Locate every line in the records below that contains the string "coordinates", and copy each such line in full. Treat the match as case-sensitive.

[Recorded data]
+ + + + + + +

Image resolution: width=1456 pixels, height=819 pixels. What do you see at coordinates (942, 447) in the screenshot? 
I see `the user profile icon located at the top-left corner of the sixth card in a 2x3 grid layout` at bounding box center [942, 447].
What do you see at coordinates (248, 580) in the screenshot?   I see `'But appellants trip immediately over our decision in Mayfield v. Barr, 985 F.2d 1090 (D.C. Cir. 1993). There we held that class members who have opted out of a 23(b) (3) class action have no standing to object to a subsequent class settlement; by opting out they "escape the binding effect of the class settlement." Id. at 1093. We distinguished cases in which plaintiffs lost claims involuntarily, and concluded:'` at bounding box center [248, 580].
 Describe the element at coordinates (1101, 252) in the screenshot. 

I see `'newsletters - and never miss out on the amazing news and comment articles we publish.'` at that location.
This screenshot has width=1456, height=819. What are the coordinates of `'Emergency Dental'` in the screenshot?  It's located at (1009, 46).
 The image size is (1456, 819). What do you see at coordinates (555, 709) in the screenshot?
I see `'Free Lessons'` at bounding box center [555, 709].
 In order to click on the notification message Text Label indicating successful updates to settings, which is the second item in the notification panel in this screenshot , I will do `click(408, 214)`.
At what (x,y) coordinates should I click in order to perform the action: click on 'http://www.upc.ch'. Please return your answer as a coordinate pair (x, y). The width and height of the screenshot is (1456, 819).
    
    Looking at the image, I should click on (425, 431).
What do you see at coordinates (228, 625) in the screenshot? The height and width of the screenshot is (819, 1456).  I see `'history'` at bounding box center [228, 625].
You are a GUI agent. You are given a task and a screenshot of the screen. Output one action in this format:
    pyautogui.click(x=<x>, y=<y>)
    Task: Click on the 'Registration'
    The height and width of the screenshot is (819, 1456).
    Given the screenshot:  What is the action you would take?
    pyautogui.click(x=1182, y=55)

+ + + + + + +

> _Final result_
Image resolution: width=1456 pixels, height=819 pixels. What do you see at coordinates (942, 447) in the screenshot? 
What do you see at coordinates (248, 580) in the screenshot?   I see `'But appellants trip immediately over our decision in Mayfield v. Barr, 985 F.2d 1090 (D.C. Cir. 1993). There we held that class members who have opted out of a 23(b) (3) class action have no standing to object to a subsequent class settlement; by opting out they "escape the binding effect of the class settlement." Id. at 1093. We distinguished cases in which plaintiffs lost claims involuntarily, and concluded:'` at bounding box center [248, 580].
 Describe the element at coordinates (1101, 252) in the screenshot. 
This screenshot has width=1456, height=819. What are the coordinates of `'Emergency Dental'` in the screenshot?  It's located at (1009, 46).
 The image size is (1456, 819). What do you see at coordinates (555, 709) in the screenshot?
At what (x,y) coordinates should I click in order to perform the action: click on 'http://www.upc.ch'. Please return your answer as a coordinate pair (x, y). The width and height of the screenshot is (1456, 819).
What do you see at coordinates (228, 625) in the screenshot? The height and width of the screenshot is (819, 1456).  I see `'history'` at bounding box center [228, 625].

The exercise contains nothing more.